Green Beret Says Delta Selection Is You Against Yourself Not the Team
"It's just you against yourself. Whereas everything else is team-oriented. There's elements, I think, of other selections that it is— they're assessing the man, the whole man, for sure. But the whole thing is you're being scrutinized based on don't be late, light, or out of uniform."
About this episode
In this episode of the Mike Drop Podcast, host Mike Ritland sat down with former Delta Force operator Kyle Morgan for a raw, multi-hour conversation spanning Morgan's entire military career—from his post-9/11 enlistment as an 82nd Airborne infantryman to his years in Special Forces and ultimately his time in the Army's most secretive tier-one unit. Morgan opened the interview reflecting on his decision to quit drinking, crediting the Holy Spirit and his wife for helping him protect himself from himself. He recounted an unstable childhood marked by constant relocation, a pivotal conversation with a high school teacher who served in the Rangers, and his immediate desire to serve after watching the towers fall. His first deployment to Iraq in 2003 left him questioning the mission even as a 19-year-old, but it cemented his commitment to his teammates over abstract causes. Morgan detailed his path through Ranger School, the Old Guard ceremonial unit, and Special Forces selection, including his decision to become an 18 Echo commo sergeant and circumvent assignment to a signal detachment by attending dive school. His first SF deployment to Colombia and subsequent kinetic tour in Afghanistan exposed him to partnered operations, hostage rescue attempts, and a green-on-blue attack that wounded his medic and shattered his trust. The centerpiece of the conversation was Morgan's candid admission that he failed Delta Force selection on his first attempt due to immaturity and an inability to speak openly during the oral review board, a rare public disclosure. He returned a year later, passed, and was welcomed into the unit. Morgan described the selection process as purely individual—no team element, no known standard—and emphasized that physical gifts alone guarantee nothing. He also admitted to worshiping the unit like a religion, experiencing quasi-spiritual emotions entering the compound daily, a realization he now views through the lens of his Christian faith. The episode closed with Morgan reflecting on the cultural differences between Special Forces teams and Delta squadrons, the performance-based meritocracy of the unit, and the danger of anchoring identity solely in elite service.
Key takeaways
- Morgan disclosed he failed Delta Force selection his first attempt due to immaturity and unwillingness to discuss team matters openly during the oral board.
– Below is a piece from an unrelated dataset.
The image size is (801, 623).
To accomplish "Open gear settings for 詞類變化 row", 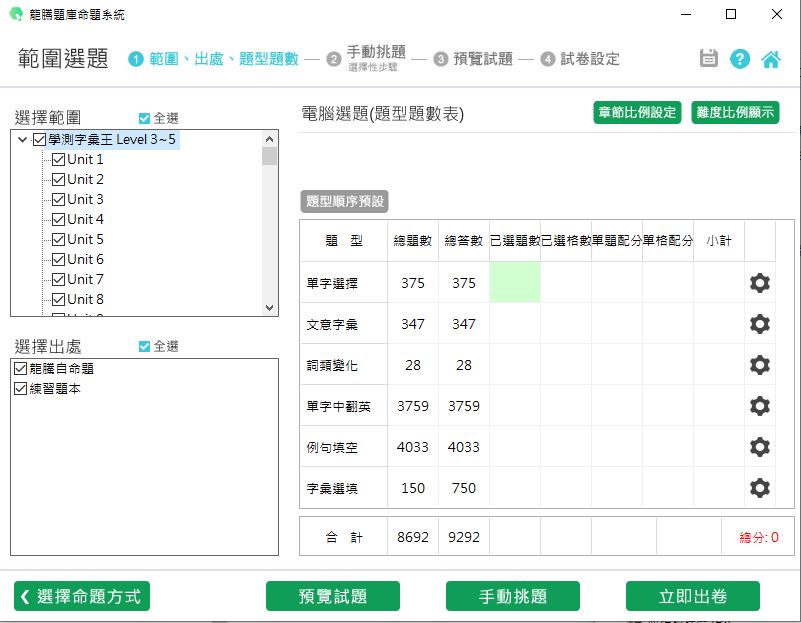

- He recounted a green-on-blue attack in Afghanistan where an Afghan commando shot his medic with a three-round burst; the shooter was never prosecuted.
- Morgan admitted he worshiped Delta Force like a religion, experiencing quasi-spiritual feelings entering the unit daily before finding Christian faith.
- He carried wounded Special Forces medic Ryan Hendrickson over a kilometer after an IED blast, an act that caused Morgan's first major neck injury requiring fusion at age 36.
- Morgan described Delta selection as fundamentally different from all other SOF selections because it isolates the individual completely with no team element or known time standard.
- He emphasized that physical fitness alone does not guarantee success at Delta selection; throttle control, navigation, and maturity under scrutiny are decisive factors.
- Morgan's first deployment to Iraq in 2003 left him questioning the mission even as a teenager, concluding the presence was political rather than strategically clear.